Soft sensor system of coke oven flue temperature based on CBR and PCA-RBFNN
Wentao Xiao1, Gongfa Li1,2, Honghai Liu2, Guozhang Jiang1, Ze Liu1, Disi Chen1, Weiliang Ding1, Wei Miao1, Zhe Li1
1College of Machinery and Automation, Wuhan University of Science and Technology, Wuhan 430081, China
2Intelligent Systems & Robotics Group, School of Computing, University of Portsmouth, Portsmouth, PO1 3HE, United Kingdom
The key process indicator - coke oven flue temperature – is difficult to detect online with instruments in the coke oven heating process, thus an intelligent forecasting model is developed which is composed of four parts: the data gathering and handling unit, the optional forecasting unit, the online amendment unit and the effect evaluation unit.
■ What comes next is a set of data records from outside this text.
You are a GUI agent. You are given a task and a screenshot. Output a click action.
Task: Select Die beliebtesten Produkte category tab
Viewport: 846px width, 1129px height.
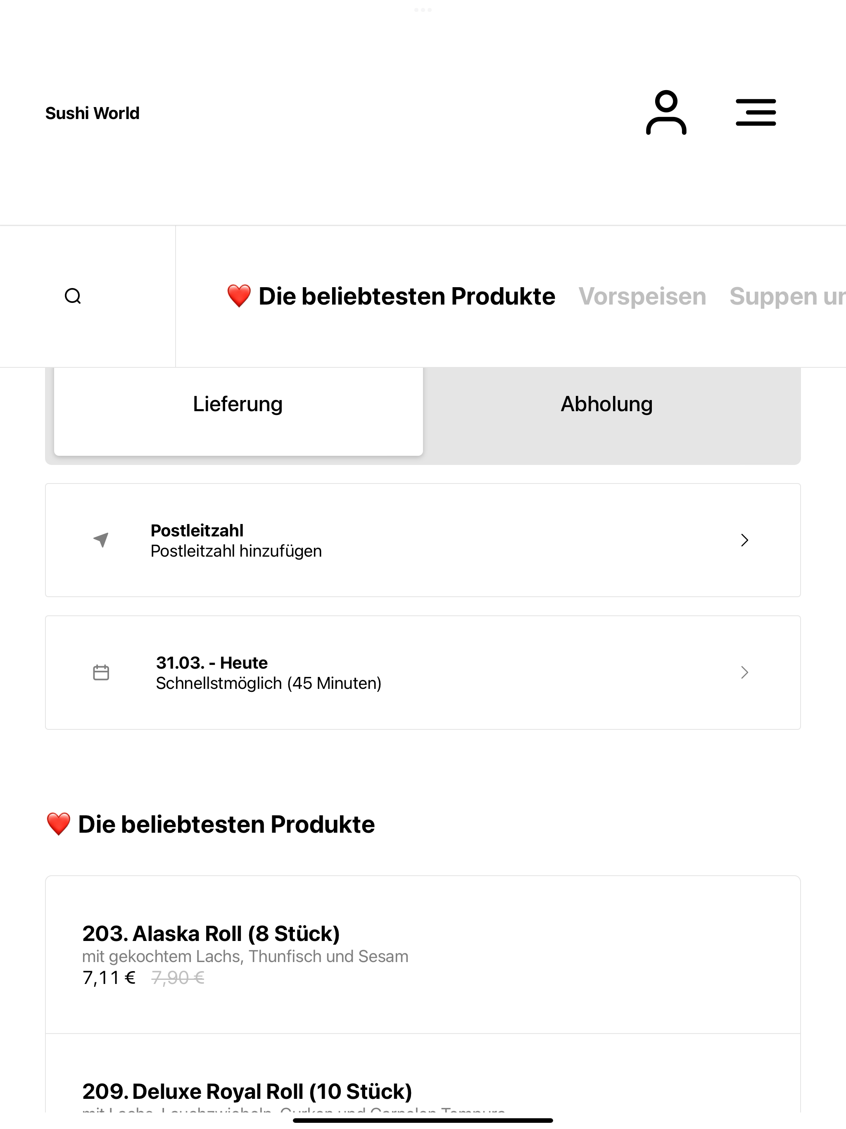(x=407, y=297)
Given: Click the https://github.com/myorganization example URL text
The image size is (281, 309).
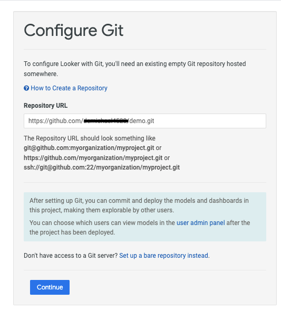Looking at the screenshot, I should pyautogui.click(x=93, y=157).
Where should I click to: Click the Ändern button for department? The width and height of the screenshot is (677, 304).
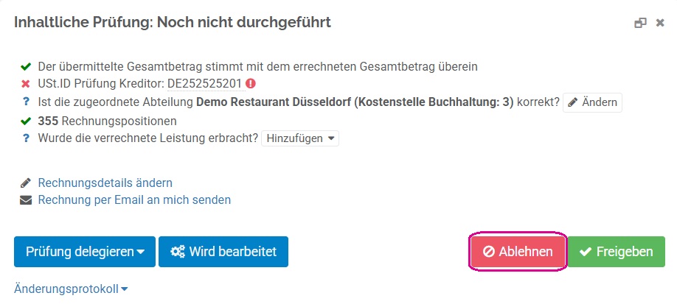(592, 102)
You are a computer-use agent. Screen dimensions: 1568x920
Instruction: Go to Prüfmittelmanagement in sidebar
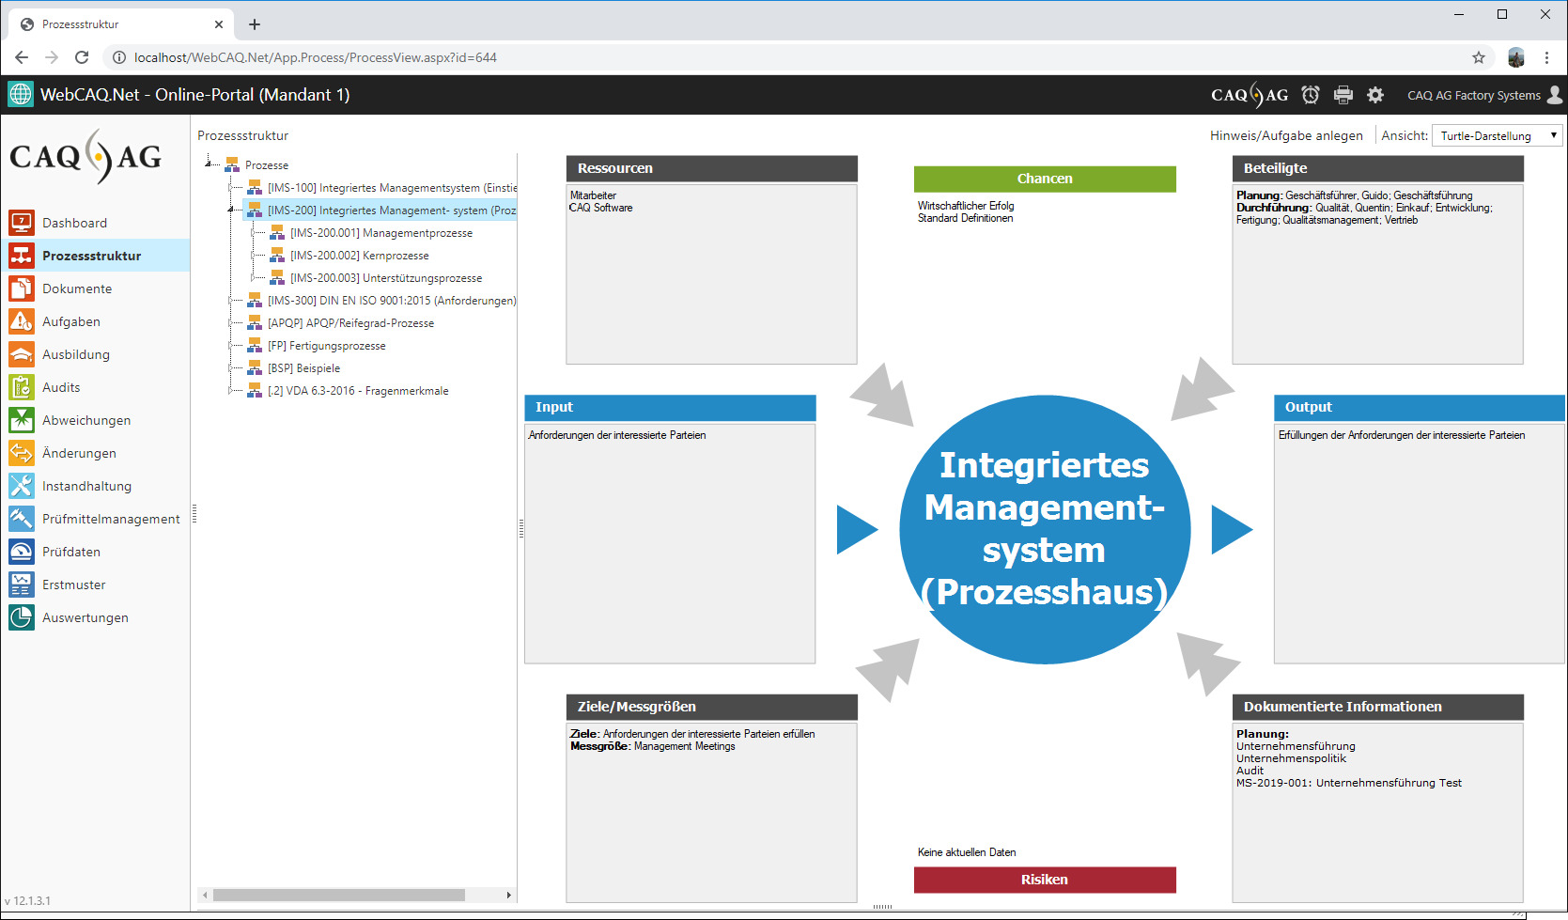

The optional intelligent forecasting model and its corresponding algorithm are established for different categories of practice operating conditions. In normal operating condition, the nearest neighbor clustering algorithm based on the principal component analysis and neural network with the radial basis function is selected. In unconventional operating condition, the case-based reasoning technology is selected. The models of different conditions are validated and applied according to the actual data in a steel enterprise coke production, the results show that the established forecasting model can reflect different practice conditions and meet the real-time control requirements.